2019
150 Seiten bis Donnerstag?
August 2019


150 Seiten bis Donnerstag?

Bild
man standing between broken ends of a bottle reading the scriptures

Illustration von Anna Godeassi

Ich war am Tiefpunkt meines ganzen bisherigen Lebens. Meine Frau hatte die Scheidung beantragt, nachdem sie mich wegen eines anderen Mannes verlassen hatte. Ich war dreißig Jahre alt und lebte bei meiner Mutter. Außerdem war ich kurz davor, meine Arbeitsstelle zu verlieren.

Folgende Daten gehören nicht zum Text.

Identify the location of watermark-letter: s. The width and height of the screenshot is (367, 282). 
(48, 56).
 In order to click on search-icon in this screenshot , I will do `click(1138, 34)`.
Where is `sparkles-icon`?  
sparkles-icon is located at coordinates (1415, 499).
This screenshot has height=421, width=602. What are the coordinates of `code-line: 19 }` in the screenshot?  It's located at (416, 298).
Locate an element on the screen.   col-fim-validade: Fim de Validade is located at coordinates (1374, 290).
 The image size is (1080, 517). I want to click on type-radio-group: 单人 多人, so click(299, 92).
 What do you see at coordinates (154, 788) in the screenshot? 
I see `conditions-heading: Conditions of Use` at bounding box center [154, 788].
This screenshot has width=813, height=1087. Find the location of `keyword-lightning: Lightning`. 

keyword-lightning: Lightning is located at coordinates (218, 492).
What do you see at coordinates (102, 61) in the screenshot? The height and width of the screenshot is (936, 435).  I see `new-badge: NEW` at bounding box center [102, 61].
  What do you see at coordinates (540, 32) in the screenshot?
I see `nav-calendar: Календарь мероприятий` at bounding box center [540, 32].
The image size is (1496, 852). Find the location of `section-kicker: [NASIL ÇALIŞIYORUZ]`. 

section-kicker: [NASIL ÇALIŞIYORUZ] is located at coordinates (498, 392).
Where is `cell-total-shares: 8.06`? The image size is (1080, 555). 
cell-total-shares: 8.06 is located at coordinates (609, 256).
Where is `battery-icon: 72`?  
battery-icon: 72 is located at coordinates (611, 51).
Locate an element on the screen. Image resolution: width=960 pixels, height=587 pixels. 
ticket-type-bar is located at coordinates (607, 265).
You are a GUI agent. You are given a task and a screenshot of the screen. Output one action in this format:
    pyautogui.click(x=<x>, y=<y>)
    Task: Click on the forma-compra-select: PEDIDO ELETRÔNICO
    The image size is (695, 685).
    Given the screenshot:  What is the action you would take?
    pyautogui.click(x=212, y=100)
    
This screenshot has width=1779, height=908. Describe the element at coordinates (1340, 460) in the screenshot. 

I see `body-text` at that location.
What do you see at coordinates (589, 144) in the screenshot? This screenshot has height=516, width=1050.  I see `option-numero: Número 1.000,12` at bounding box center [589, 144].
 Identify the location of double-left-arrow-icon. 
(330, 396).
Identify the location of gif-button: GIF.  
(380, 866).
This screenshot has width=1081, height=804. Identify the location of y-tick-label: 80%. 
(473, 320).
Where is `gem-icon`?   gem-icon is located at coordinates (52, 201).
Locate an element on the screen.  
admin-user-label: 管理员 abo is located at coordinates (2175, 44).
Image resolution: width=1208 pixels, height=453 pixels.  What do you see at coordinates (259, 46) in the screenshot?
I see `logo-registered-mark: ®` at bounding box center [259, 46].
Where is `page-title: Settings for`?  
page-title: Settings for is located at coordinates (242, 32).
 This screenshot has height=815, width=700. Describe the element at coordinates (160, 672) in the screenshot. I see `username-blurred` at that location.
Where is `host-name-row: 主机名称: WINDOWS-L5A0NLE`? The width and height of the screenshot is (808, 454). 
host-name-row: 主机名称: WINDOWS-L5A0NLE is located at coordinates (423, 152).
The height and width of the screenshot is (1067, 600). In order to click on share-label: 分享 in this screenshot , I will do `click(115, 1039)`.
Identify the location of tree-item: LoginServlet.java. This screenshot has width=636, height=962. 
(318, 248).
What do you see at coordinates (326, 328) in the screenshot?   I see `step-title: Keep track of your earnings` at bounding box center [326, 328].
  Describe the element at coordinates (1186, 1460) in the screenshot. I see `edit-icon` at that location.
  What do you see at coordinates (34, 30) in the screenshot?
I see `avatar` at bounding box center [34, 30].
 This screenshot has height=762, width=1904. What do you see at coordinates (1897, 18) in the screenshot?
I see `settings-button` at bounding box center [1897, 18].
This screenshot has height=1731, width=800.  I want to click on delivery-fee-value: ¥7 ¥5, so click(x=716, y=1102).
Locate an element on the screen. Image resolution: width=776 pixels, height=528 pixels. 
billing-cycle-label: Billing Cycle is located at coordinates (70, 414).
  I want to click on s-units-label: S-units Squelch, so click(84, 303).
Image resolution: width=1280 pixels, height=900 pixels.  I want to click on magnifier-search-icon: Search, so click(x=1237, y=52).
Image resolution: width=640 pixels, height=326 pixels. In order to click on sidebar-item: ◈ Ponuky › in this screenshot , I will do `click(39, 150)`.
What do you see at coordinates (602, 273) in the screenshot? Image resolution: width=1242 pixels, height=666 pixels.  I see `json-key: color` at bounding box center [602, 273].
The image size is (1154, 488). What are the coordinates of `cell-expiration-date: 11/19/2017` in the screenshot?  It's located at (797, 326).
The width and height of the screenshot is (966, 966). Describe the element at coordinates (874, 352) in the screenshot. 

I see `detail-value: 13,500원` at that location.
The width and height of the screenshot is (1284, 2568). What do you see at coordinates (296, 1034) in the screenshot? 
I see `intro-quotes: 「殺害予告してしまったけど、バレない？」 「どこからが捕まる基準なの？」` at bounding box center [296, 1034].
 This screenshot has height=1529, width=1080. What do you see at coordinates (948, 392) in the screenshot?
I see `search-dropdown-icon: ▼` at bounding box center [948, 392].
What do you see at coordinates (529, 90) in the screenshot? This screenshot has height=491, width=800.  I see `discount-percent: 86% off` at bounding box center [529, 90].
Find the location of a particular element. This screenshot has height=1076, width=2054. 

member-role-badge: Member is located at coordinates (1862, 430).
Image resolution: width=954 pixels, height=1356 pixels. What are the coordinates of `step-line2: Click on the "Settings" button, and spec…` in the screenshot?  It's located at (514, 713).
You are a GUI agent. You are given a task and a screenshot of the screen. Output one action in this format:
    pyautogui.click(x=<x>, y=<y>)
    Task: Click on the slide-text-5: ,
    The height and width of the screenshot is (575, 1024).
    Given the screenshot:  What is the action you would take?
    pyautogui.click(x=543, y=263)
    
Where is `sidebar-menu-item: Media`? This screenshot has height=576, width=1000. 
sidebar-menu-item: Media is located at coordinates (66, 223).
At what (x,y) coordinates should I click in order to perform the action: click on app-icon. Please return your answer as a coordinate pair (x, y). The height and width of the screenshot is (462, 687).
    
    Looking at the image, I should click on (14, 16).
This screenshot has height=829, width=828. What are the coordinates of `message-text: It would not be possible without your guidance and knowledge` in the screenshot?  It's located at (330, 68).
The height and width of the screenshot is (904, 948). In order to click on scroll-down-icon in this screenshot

Der Chefredakteur der Zeitung, bei der ich angestellt war, warnte mich: „Wenn Sie noch einmal betrunken zur Arbeit kommen, werden Sie sofort entlassen.“ Auf dem Heimweg fragte ich mich, wie ich bloß mit dem Trinken aufhören könne.

In diesem Augenblick sprachen mich zwei Missionare der Kirche Jesu Christi der Heiligen der Letzten Tage an. Ich erklärte ihnen, dass ich an ihrer Kirche nicht interessiert sei. Als Journalist fand ich es jedoch angebracht und wichtig, ihnen meine Visitenkarte zu geben.

Einige Tage später sagte mir meine Mutter, dass zwei Amerikaner an der Tür seien, um mit mir zu reden.

„Sie haben eine Visitenkarte von dir“, erklärte sie.

Es waren dieselben Missionare, die ich ein paar Tage zuvor getroffen hatte. Einer von ihnen gab mir eine Broschüre und erzählte mir vom Propheten Joseph Smith. Dann übergab mir sein Mitarbeiter ein Buch Mormon. Er fragte mich, ob ich bereit sei, einige Kapitel zu lesen. Ich bejahte, woraufhin er mir in die Augen sah und mich bat, 150 Seiten zu lesen.

„Unmöglich!“, erwiderte ich.

Er meinte nur: „Wir kommen Donnerstag wieder.“ Bis dahin waren es nur wenige Tage. Ich hielt es nicht für möglich, so viele Seiten in dieser kurzen Zeit zu lesen.

Am nächsten Tag verspürte ich nach der Arbeit den starken Drang, mit meinen Freunden trinken zu gehen. Doch da fiel mir die Warnung des Chefredakteurs ein und ich dachte auch an die 150 Seiten, die ich lesen sollte. Ich ging nach Hause und begann, im Buch Mormon zu lesen. Außerdem las ich die Broschüre über Joseph Smith.

Der Geist berührte mein Herz, als ich von Joseph Smith las. Und als ich mehr über den Erlöser las und erfuhr, verspürte ich, dass das Buch Mormon wahr ist. Schon bald war ich mit den 150 Seiten fertig. Am Donnerstag kamen die Missionare wieder und fragten mich, ob ich im Buch Mormon gelesen hatte.

„Ja“, erwiderte ich. „Alle 150 Seiten!“

Ich wollte mehr erfahren. Als die Missionare mir das Wort der Weisheit erklärten, sagte ich ihnen, ich sei bereit, auf das Trinken zu verzichten.

Am Sonntag darauf besuchte ich zum ersten Mal eine Fast- und Zeugnisversammlung. Ich legte mein neu gewonnenes Zeugnis für Joseph Smith und das Buch Mormon ab. Bald darauf ließ ich mich taufen und wurde als Mitglied der Kirche bestätigt.

Seit meiner Taufe vor 48 Jahren bin ich bemüht, die Gebote zu halten und der Kirche nahezubleiben. Ich heiratete erneut und ging zusammen mit meiner Frau auf Mission. Über die Jahre hinweg habe ich viele Berufungen erfüllt. Derzeit diene ich im Tempel. Immer wenn ich dort bin, danke ich dem Herrn, dass er mich aus der Finsternis herausgeholt und ins Licht geführt hat.